Publié par François Taquet (Iéseg School of Management) le - mis à jour à

Selon l'Acoss, la caisse nationale des Urssaf, plus de 80% des cotisans considèrent que leur dossier est traité avec professionnalisme. Pourtant, nombre de chefs d'entreprise pointent un manque de dialogue, lors des vérifications, une absence de transparence et une insécurité juridique!

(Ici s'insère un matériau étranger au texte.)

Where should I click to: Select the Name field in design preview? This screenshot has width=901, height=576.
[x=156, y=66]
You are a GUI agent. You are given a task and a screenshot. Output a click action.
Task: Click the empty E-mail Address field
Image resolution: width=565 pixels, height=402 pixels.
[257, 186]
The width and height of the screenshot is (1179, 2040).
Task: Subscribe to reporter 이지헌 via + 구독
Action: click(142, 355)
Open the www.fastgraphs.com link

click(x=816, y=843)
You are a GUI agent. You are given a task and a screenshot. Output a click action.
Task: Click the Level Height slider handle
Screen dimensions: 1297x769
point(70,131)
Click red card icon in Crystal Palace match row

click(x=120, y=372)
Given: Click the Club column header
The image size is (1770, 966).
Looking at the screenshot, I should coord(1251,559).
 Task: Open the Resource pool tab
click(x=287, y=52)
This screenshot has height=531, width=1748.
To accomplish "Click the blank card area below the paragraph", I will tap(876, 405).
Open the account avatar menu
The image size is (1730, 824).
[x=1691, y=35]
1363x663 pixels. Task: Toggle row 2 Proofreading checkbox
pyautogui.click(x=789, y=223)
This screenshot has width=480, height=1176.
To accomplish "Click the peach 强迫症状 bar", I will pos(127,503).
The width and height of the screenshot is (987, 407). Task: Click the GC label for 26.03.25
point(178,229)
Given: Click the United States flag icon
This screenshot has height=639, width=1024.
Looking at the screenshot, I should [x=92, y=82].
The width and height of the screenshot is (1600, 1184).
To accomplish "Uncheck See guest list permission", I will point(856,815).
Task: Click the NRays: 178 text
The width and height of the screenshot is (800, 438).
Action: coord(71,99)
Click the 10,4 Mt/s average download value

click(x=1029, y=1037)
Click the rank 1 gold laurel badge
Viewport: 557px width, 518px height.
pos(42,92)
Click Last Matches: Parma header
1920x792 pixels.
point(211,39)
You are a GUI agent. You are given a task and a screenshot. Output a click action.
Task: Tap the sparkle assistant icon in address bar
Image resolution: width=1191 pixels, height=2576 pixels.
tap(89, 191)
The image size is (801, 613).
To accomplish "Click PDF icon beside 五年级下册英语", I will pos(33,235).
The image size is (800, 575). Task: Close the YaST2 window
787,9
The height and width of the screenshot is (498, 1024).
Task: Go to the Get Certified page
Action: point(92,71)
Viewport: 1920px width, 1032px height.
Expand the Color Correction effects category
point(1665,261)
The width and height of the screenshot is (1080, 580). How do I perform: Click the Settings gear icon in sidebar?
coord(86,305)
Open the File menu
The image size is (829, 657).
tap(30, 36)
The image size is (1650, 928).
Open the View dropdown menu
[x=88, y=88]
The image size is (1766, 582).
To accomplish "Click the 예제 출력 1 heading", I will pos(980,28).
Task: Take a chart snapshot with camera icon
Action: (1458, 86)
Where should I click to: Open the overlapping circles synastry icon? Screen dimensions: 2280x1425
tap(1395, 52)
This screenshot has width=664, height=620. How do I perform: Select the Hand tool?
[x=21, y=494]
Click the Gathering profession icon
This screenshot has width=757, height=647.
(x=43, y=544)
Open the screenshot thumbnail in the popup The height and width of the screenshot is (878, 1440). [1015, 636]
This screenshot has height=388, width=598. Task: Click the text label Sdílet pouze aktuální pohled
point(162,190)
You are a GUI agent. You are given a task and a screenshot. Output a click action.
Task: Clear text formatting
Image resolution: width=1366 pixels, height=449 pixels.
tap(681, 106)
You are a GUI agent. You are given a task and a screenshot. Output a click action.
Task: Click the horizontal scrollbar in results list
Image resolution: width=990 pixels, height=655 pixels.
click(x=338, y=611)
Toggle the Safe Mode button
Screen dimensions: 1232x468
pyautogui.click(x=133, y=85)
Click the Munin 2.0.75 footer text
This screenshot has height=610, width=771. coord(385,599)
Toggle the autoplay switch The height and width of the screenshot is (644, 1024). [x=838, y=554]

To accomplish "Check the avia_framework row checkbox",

Chaque année, au cours de l'été, l'Acoss, caisse nationale des Urssaf, publie son rapport sur l'année écoulée. Le dernier en date vaut la peine d'être parcouru: on y apprend, avec des statistiques dignes de l'ex-Union Soviétique, que 90% des cotisants seraient satisfaits par la qualité du service offert par les organismes de la branche et que plus de 80% d'entre eux considèrent que leur dossier est traité avec professionnalisme. En un mot, dans ce monde presque idéal, il n'y aurait pas de difficulté. Comme l'indique le directeur du recouvrement, "la satisfaction et la reconnaissance du service étant des facteurs déterminants du consentement au prélèvement social et de la performance du recouvrement ". Dans le même temps, on apprend (chiffre moins réjouissant ) que 60% des contrôles donnent lieu à redressement, c'est-à-dire que plus d'un employeur sur deux, serait dans le jargon de l'Urssaf, un "fraudeur" !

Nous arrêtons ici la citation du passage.